* _RECORD LIST_:
>> begin

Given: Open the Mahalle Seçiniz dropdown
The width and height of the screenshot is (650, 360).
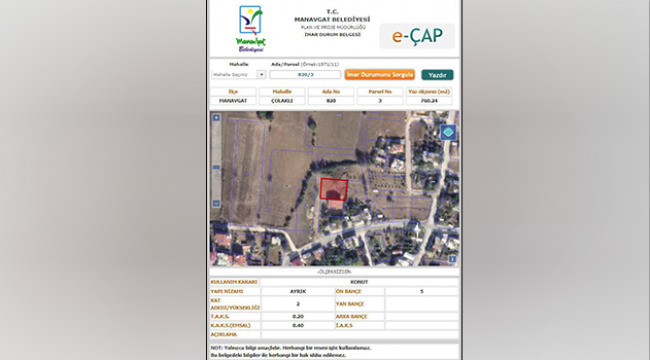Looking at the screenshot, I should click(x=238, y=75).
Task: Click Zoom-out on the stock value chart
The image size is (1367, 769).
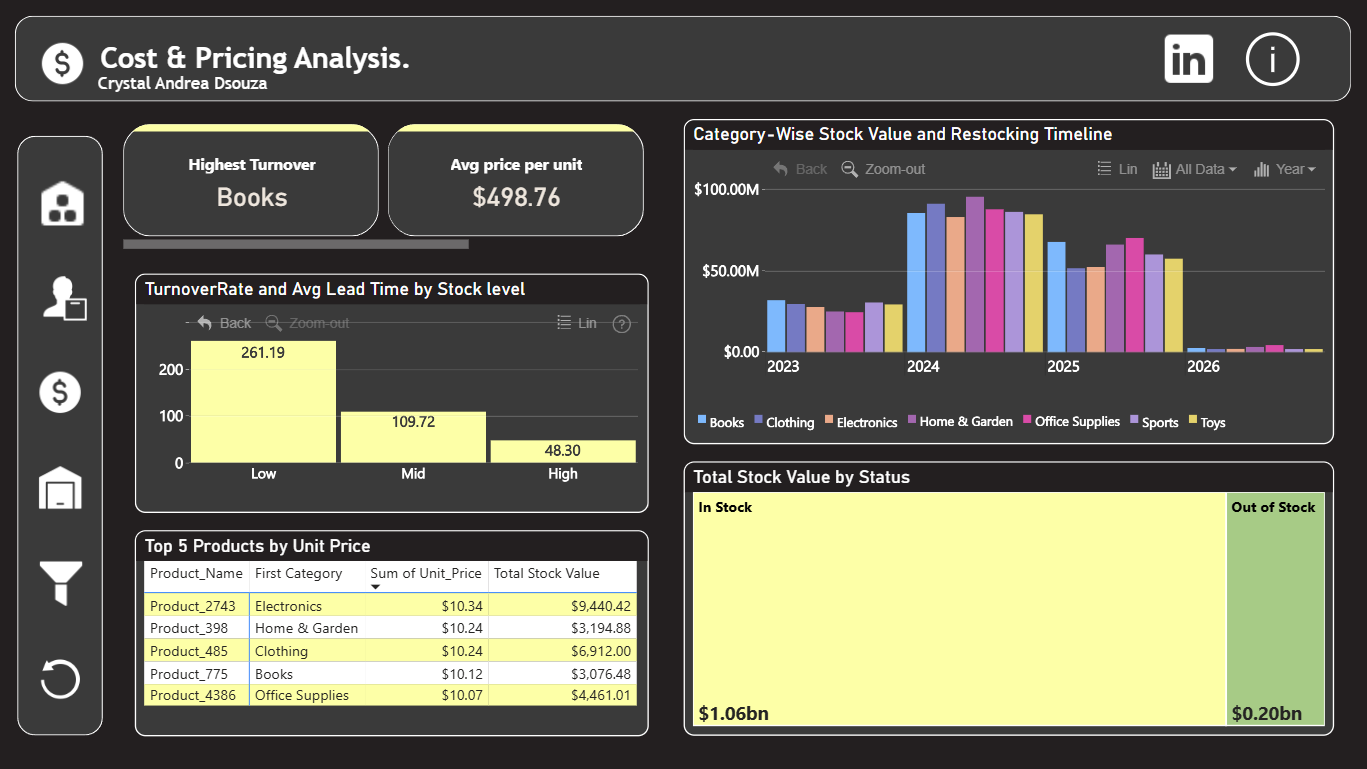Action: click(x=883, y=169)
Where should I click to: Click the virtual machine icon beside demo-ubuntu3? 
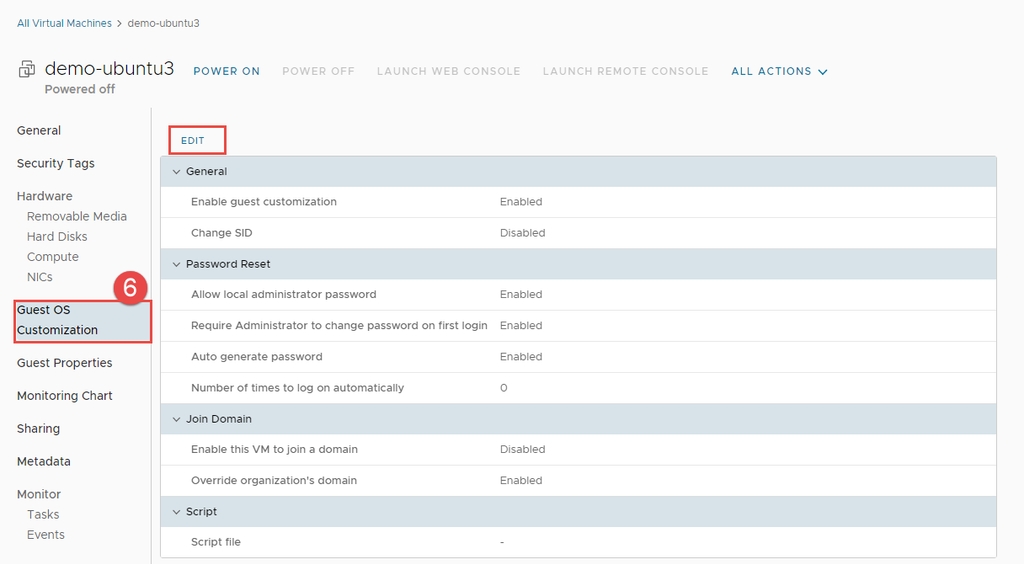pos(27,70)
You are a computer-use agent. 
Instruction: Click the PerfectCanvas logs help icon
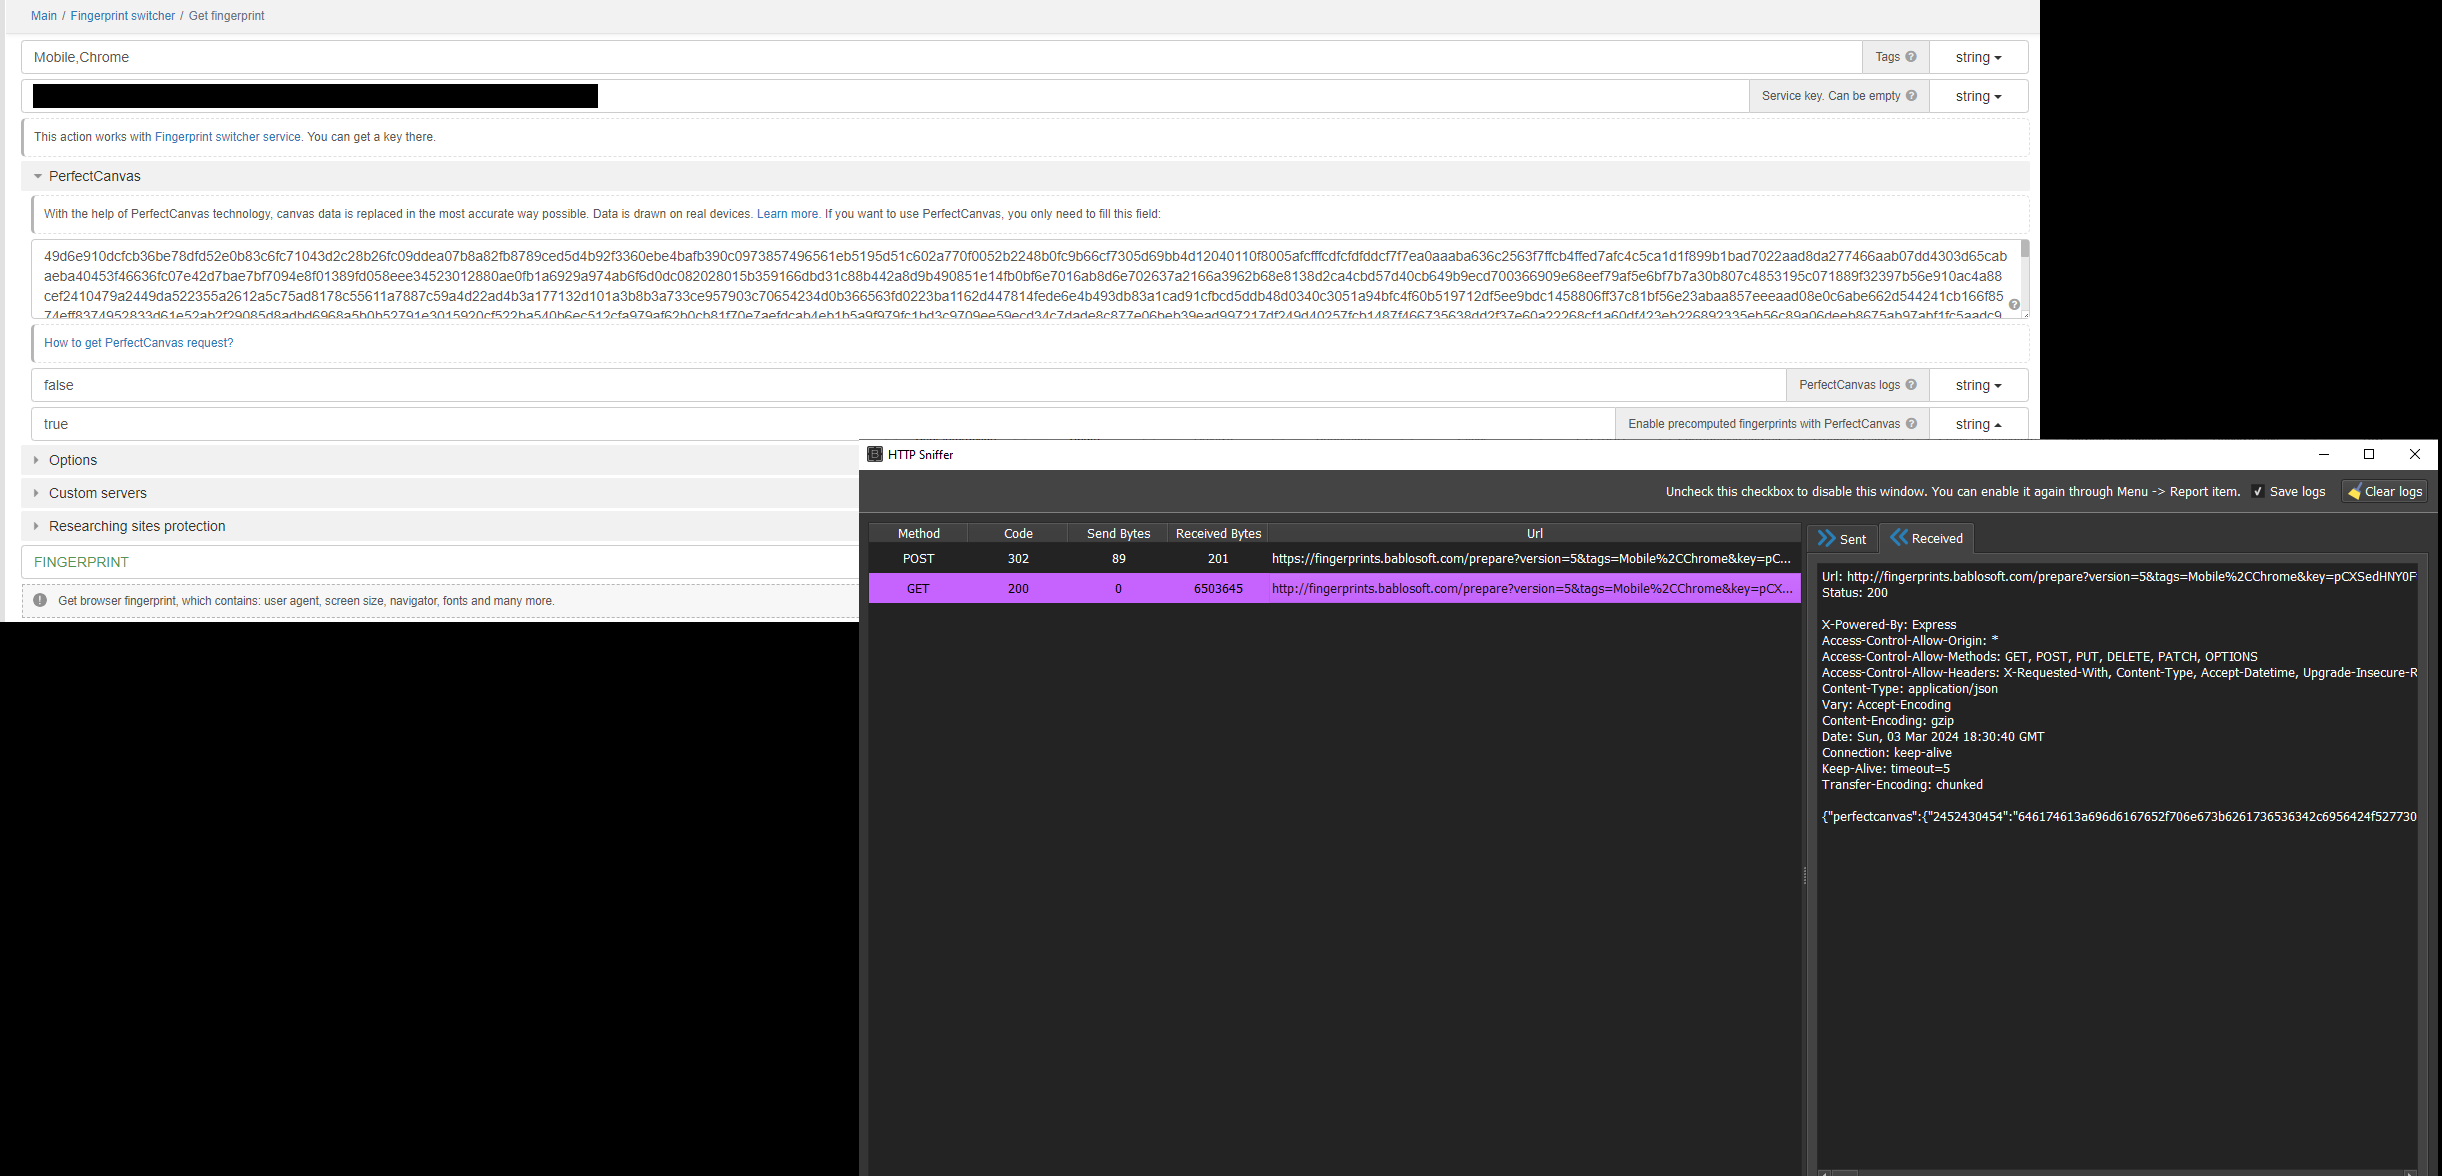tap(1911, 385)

>> end
>> begin

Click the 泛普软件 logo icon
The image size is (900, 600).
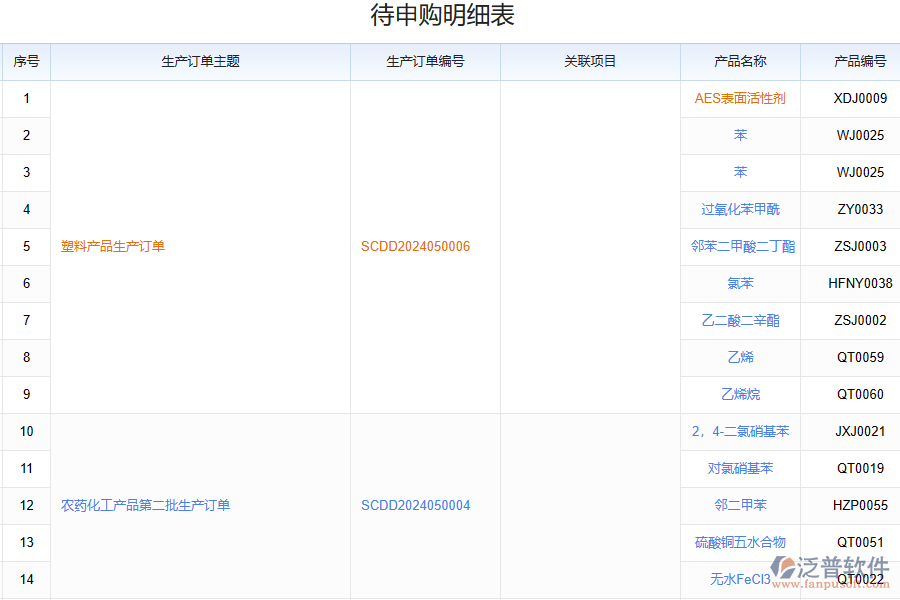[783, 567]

>> end

* _WRITTEN INSTRUCTION_: Identify each line of the material above that contains the word "size".

* _SOLUTION TO THIS TASK_:
The image size is (1367, 769).
The image size is (900, 600).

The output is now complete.